▶ **Provided passage**
= = =
The wheel motif came to dominate social/political/economic consciousness in
the northern subtropical zone of the ancient world around 500 BC, and is
intimately involved in the origins of coin using market based states of
Greece, India and China.

History only really begins to replace myth propagation after that date
(being a product of those societies), thus we have no history of the event
itself.  There are many traces of the event however in subsequent writings

EG from India:  

Arthashastra: (c. 300 BC)

“the circle (of the king) is the fundamental basis (of the state).”

The elements of the circle are:

“the king, the minister, the country, the fortified city, the treasury, the
army and the ally.”

Or consider Ibn Khaldun’s medieval gloss on the same matter in ancient
Persian thought:

“Royal authority exists through the army, the army through money, money
through taxes, taxes through cultivation, cultivation through justice,
justice through the improvement of officials, the improvement of officials
through the forthrightness of wazirs, and the whole thing in the first place
through the ruler’s personal supervision of his subjects condition”
= = =
▶ **Records for the task**
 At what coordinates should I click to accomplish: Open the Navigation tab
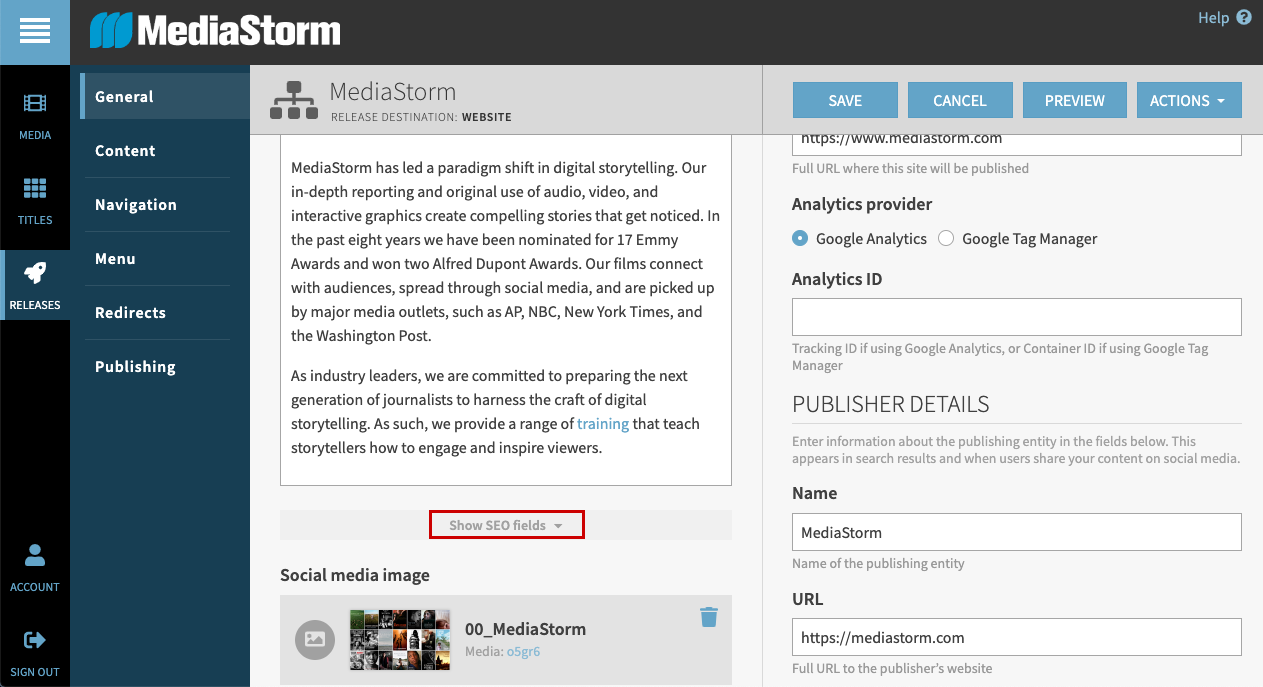(x=136, y=205)
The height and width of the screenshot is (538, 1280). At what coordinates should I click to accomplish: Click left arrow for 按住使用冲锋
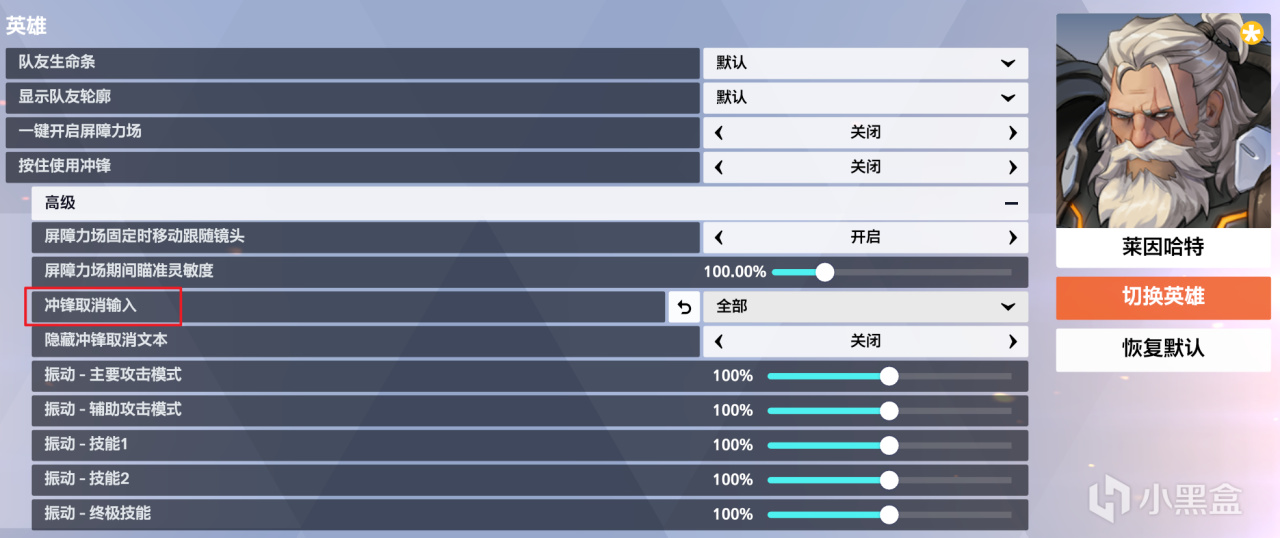(718, 167)
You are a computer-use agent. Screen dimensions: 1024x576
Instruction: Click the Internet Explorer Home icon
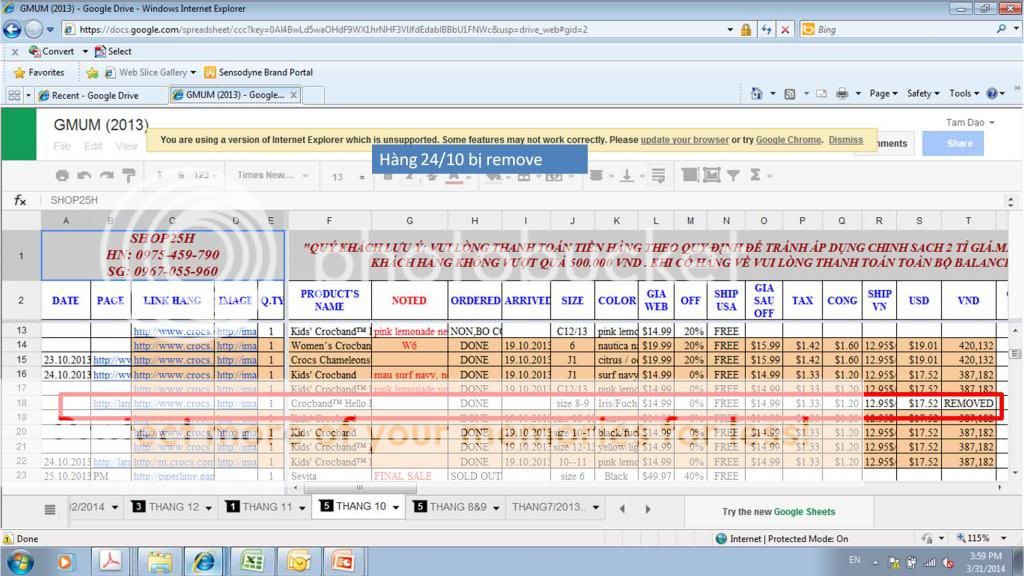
= = =
▶ **Task list**
A - Copy the part of the rows that opens with the line containing "You are a computer-use" and runs through the end of the rows, leaving out the pictures.
B - Continue the passage about the wheel motif in ancient states from its final line.
The passage on the wheel motif and the rows have no connection to each other.

▶ **Task-by-task results**
A -
You are a computer-use agent. Screen dimensions: 1024x576
Instruction: Click the Internet Explorer Home icon

B -
But the mythic accounts of the events - in Herodotus – regarding eg the ring
of Polykrates – are perhaps even more enlightening regarding the
democratising influence of the idea of circulation during the ‘axial age’

I am inclined to see this event as a kind of intellectual big bang, which
left background traces almost everywhere, if one looks carefully.  Why for
instance, in Tolkien’s deeply hierarchical vision of the world, is the
central quest the destruction of a ring?

My textual references are all from the second half of this little book

https://www.academia.edu/356701

Gyges Magic Ring:  The Origin of Coinages and Open Societies

The first half of the book concerns how these ideas came to be suppressed in
the modern education system.  That seems rather simple at root to me.  The
central idea is state nurtured markets.  Hayekians (Popper) do not like
states (more exactly: social contracts).  Keynsians (Finley) do not like
markets.  The upshot has been a kind of unconscious collusion whose outcome
is suppression of a true account of this event.